### [ACTIVITY]
Go to the line below that has "The image size is (1472, 812).", print it and each line after it exactly, and stop after the line that has "Where should I"; leave out pictures.

### [EXERCISE MATERIALS]
------------------------------------------------------------------------
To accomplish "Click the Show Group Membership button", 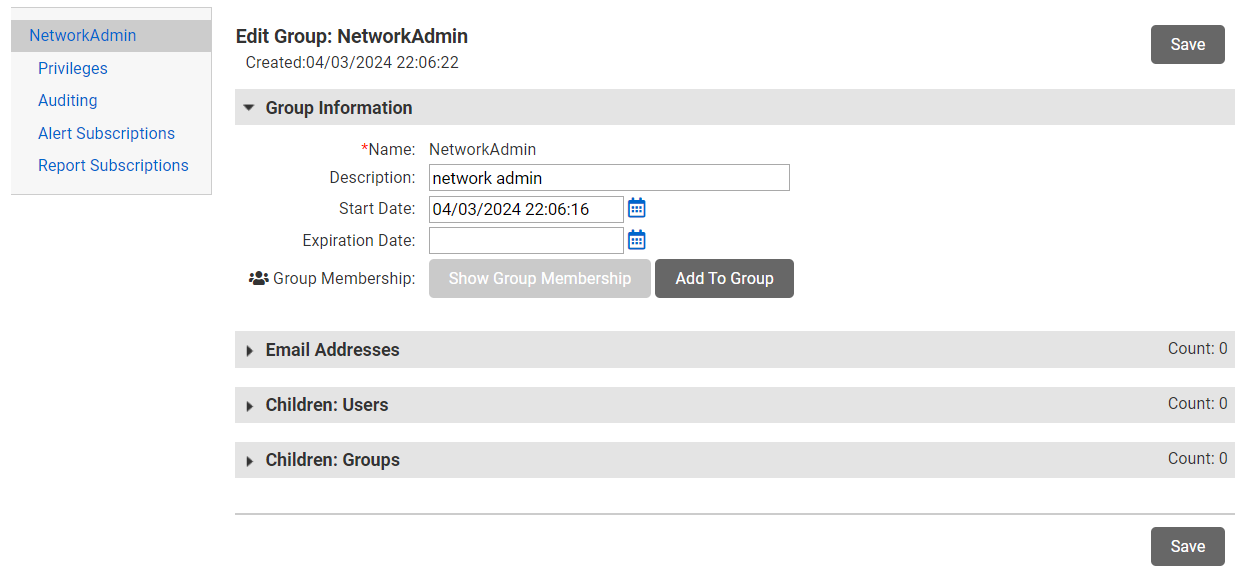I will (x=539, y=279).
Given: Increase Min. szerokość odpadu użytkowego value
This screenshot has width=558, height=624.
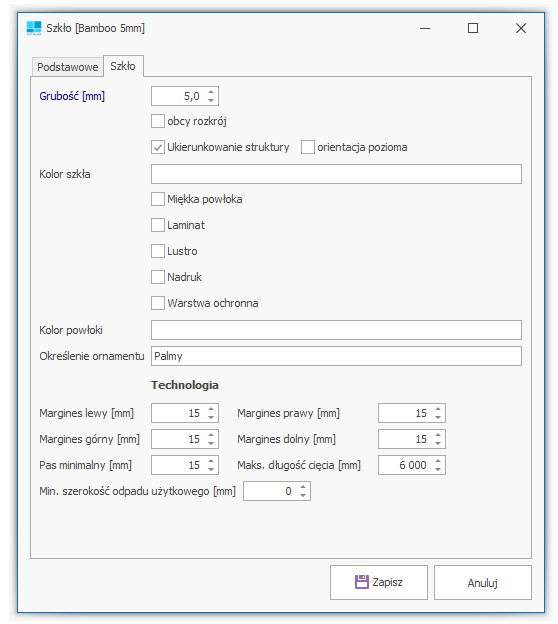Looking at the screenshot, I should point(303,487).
------------------------------------------------------------------------
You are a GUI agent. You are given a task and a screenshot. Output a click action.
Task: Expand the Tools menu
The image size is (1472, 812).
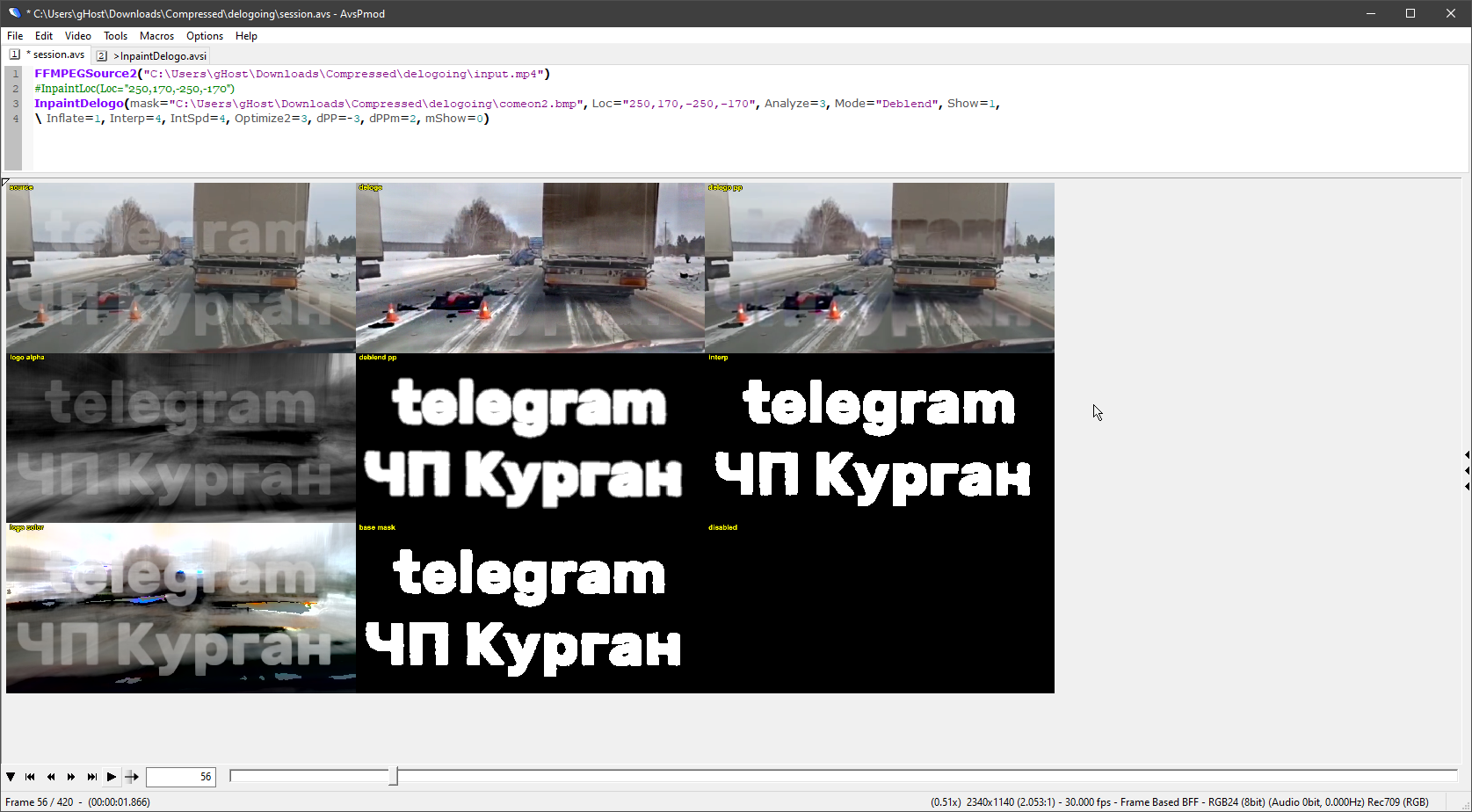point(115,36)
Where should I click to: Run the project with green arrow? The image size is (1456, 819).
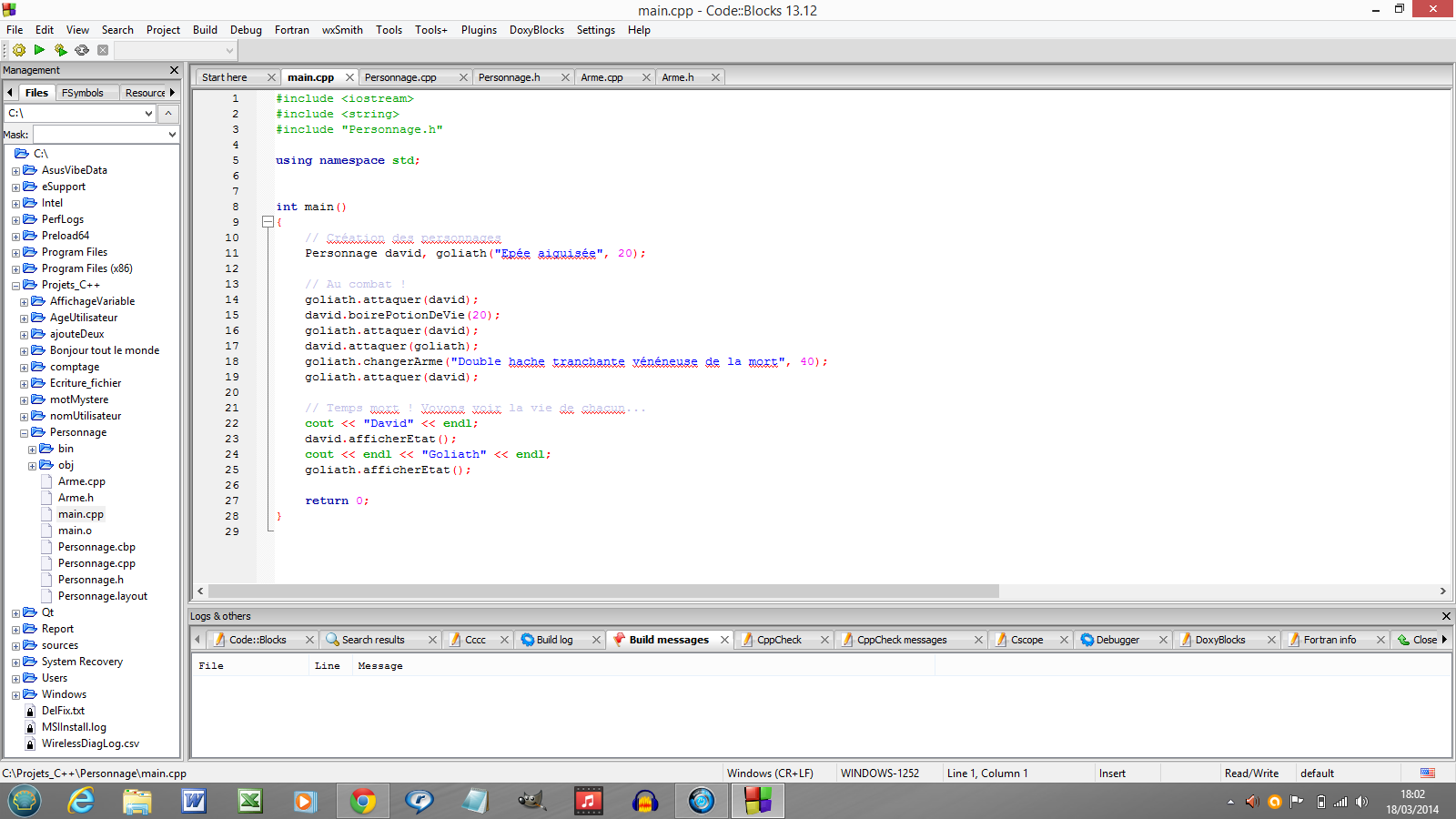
------------------------------------------------------------------------
### [SOLUTION BELOW]
The image size is (1472, 812).
point(115,36)
Where should I click to: Run the project with green arrow? The image size is (1456, 819).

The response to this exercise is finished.